*Given records*.
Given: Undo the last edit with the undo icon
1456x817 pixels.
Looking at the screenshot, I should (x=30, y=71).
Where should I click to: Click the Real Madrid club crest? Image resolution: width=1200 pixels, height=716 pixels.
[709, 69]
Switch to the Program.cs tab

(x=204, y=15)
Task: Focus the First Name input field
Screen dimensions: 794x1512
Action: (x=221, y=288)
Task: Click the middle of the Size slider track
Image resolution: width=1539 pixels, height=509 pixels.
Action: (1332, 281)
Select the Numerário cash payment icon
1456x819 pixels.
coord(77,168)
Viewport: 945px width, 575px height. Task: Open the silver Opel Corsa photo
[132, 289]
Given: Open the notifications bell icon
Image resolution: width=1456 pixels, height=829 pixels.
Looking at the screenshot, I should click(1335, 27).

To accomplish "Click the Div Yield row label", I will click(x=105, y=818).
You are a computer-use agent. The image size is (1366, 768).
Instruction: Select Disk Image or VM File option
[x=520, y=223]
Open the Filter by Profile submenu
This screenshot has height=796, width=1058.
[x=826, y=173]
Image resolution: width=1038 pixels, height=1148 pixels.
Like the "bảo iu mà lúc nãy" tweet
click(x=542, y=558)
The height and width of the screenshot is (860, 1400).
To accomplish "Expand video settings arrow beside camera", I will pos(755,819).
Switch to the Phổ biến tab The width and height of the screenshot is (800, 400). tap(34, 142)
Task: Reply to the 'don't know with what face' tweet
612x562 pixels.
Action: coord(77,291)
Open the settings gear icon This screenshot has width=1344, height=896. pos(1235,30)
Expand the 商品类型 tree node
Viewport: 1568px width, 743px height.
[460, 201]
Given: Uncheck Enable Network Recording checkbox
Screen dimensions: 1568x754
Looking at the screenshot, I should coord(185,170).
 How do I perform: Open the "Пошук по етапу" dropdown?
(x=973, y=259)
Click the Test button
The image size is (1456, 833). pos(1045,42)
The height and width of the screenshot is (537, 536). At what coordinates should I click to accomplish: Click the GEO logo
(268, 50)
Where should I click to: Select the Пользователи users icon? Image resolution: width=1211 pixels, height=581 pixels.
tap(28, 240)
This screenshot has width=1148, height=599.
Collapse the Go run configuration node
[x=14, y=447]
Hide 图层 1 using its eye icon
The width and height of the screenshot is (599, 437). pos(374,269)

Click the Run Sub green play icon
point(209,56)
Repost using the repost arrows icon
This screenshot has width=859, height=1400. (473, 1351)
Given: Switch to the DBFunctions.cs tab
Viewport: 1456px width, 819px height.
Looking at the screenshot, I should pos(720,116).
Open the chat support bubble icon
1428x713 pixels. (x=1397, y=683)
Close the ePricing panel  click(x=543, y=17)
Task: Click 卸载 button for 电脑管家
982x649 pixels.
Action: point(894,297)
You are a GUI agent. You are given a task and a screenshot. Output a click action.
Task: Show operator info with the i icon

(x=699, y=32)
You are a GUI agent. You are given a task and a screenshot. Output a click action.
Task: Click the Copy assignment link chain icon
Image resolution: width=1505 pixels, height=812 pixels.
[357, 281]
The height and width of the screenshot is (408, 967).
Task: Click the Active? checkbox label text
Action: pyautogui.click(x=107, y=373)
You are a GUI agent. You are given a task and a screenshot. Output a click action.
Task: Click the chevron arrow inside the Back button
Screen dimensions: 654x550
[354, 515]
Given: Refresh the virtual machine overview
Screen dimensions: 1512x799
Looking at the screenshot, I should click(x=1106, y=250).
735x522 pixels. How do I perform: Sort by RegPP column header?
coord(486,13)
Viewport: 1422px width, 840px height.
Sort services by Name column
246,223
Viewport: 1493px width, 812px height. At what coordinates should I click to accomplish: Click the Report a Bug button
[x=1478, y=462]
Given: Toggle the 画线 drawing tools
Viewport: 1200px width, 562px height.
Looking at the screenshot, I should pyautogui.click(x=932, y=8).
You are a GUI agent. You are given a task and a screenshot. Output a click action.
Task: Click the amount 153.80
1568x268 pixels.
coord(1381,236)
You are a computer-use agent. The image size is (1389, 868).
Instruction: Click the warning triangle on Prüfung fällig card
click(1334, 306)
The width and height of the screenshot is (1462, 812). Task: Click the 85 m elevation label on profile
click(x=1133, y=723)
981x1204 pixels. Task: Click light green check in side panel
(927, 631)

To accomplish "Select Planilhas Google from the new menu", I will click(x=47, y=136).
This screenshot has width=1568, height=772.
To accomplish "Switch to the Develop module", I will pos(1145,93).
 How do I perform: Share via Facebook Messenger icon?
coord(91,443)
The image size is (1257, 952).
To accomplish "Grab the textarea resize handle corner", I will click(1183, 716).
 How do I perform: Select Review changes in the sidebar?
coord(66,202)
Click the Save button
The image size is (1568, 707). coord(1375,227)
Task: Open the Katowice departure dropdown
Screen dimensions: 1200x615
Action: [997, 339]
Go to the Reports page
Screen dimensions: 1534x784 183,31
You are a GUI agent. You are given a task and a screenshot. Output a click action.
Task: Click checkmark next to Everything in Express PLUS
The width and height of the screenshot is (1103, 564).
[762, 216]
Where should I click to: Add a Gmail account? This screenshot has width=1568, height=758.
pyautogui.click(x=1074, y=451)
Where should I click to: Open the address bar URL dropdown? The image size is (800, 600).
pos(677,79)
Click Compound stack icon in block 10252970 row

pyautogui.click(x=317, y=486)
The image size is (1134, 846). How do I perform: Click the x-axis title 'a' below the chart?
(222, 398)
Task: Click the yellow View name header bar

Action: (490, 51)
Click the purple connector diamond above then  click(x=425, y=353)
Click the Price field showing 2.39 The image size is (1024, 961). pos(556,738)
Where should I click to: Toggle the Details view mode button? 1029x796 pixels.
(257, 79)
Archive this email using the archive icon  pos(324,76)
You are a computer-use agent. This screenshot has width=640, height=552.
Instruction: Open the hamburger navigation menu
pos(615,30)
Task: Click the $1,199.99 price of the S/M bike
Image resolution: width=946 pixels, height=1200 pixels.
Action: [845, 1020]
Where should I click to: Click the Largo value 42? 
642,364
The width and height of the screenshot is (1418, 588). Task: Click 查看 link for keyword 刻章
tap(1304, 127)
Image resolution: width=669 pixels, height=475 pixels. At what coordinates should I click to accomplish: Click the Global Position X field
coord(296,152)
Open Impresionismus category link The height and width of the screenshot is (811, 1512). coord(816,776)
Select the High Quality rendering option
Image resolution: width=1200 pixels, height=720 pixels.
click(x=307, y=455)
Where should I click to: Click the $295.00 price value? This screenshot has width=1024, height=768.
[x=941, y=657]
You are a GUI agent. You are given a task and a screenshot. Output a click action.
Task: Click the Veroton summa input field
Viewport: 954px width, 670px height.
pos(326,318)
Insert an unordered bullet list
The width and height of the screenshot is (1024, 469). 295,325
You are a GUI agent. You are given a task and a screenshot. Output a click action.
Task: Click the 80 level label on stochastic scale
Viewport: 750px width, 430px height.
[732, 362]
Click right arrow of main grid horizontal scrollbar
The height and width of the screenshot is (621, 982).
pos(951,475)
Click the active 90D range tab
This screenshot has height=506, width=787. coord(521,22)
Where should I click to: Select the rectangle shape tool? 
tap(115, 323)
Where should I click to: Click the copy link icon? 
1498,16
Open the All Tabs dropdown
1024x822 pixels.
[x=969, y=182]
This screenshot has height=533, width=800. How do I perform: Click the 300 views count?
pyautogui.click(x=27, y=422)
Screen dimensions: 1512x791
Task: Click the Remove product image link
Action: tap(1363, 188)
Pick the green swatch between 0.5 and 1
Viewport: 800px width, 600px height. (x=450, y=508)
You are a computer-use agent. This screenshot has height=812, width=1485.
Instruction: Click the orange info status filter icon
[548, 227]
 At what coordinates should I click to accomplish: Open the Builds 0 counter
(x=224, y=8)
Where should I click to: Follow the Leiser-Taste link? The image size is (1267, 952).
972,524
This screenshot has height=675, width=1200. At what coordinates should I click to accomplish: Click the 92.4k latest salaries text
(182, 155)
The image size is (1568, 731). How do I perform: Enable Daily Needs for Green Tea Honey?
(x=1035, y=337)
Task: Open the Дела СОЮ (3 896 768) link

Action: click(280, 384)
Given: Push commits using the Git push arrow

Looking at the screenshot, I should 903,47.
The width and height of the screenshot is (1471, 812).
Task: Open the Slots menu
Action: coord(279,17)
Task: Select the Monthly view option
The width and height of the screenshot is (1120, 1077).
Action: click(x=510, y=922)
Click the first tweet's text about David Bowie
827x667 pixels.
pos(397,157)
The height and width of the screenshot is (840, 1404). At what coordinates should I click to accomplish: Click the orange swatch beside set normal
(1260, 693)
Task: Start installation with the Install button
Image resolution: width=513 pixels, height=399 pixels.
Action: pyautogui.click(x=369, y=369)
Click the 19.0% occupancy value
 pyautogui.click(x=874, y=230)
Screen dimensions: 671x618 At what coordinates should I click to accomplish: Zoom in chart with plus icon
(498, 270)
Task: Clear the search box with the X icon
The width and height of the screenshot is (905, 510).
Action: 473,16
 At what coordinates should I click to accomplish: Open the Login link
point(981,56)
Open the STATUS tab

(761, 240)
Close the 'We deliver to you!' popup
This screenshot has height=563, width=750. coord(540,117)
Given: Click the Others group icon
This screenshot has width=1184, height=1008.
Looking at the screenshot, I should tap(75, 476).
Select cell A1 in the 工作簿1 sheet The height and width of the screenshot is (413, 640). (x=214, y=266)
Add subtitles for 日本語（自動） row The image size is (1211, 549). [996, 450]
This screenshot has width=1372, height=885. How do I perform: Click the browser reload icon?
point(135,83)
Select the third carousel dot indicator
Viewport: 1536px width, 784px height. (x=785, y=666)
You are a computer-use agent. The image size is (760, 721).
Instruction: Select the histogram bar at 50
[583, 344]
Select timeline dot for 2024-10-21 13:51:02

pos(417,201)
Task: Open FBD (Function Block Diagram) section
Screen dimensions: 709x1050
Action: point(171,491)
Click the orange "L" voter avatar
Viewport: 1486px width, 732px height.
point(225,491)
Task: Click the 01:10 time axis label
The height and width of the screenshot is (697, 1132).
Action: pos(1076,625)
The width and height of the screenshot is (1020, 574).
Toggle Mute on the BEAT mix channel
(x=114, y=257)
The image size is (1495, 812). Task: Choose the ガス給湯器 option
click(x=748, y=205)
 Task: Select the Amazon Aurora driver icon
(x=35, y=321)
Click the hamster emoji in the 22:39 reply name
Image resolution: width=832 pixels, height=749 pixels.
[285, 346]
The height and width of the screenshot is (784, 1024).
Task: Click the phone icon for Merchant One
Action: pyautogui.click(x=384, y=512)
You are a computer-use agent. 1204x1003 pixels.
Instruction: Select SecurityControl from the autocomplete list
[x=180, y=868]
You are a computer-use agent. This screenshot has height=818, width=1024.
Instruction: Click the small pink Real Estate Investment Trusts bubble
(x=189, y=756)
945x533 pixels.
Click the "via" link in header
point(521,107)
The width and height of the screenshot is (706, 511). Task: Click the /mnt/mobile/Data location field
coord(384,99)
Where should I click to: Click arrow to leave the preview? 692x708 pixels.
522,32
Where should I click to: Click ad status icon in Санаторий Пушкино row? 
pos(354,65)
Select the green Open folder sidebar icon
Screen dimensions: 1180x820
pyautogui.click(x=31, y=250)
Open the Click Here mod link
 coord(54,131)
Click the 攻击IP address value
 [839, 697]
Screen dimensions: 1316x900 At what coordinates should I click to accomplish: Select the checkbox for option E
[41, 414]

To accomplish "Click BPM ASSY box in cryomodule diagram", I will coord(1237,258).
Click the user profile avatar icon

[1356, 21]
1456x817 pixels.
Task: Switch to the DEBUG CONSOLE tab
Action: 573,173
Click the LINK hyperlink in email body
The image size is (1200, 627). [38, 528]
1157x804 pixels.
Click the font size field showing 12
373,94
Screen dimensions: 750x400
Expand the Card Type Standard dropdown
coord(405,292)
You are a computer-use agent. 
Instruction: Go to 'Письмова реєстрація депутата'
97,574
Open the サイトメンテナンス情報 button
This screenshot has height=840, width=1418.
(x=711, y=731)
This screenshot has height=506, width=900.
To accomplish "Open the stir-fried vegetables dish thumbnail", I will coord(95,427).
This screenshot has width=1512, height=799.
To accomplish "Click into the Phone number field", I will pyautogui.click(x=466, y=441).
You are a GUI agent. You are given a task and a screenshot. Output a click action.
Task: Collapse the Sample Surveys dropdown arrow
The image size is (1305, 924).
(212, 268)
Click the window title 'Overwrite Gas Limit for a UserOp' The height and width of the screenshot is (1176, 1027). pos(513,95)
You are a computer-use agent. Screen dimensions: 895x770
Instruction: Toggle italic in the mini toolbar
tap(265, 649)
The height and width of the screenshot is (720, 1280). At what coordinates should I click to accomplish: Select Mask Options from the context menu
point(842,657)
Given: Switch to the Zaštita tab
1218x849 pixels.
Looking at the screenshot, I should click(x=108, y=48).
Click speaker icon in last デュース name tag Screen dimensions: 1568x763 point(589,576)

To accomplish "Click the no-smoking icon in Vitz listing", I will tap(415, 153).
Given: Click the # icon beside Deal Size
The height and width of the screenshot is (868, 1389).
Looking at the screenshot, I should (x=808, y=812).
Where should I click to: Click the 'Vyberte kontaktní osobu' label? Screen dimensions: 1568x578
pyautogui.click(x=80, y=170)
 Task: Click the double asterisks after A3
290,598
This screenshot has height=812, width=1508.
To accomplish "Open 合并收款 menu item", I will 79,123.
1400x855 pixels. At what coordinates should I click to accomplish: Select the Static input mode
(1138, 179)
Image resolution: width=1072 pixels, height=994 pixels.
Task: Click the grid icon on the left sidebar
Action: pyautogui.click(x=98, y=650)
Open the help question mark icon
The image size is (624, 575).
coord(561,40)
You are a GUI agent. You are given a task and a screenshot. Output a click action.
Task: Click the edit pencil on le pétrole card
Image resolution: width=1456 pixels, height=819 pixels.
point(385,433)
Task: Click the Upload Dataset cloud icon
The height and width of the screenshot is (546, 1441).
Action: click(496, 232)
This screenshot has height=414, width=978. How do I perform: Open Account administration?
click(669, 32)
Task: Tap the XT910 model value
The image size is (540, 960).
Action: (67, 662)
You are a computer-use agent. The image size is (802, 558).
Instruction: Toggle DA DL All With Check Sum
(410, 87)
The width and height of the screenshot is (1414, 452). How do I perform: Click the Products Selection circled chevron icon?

*Directions for this task*.
Copy the lines above verbatim, beginning with the line that contains "Where should I click to: Click arrow" and ending after the line that contains "(x=711, y=731)".

*Response for this exercise*.
Where should I click to: Click arrow to leave the preview? 692x708 pixels.
522,32
Where should I click to: Click ad status icon in Санаторий Пушкино row? 
pos(354,65)
Select the green Open folder sidebar icon
Screen dimensions: 1180x820
pyautogui.click(x=31, y=250)
Open the Click Here mod link
 coord(54,131)
Click the 攻击IP address value
 [839, 697]
Screen dimensions: 1316x900 At what coordinates should I click to accomplish: Select the checkbox for option E
[41, 414]

To accomplish "Click BPM ASSY box in cryomodule diagram", I will coord(1237,258).
Click the user profile avatar icon

[1356, 21]
1456x817 pixels.
Task: Switch to the DEBUG CONSOLE tab
Action: 573,173
Click the LINK hyperlink in email body
The image size is (1200, 627). [38, 528]
1157x804 pixels.
Click the font size field showing 12
373,94
Screen dimensions: 750x400
Expand the Card Type Standard dropdown
coord(405,292)
You are a computer-use agent. 
Instruction: Go to 'Письмова реєстрація депутата'
97,574
Open the サイトメンテナンス情報 button
This screenshot has height=840, width=1418.
(x=711, y=731)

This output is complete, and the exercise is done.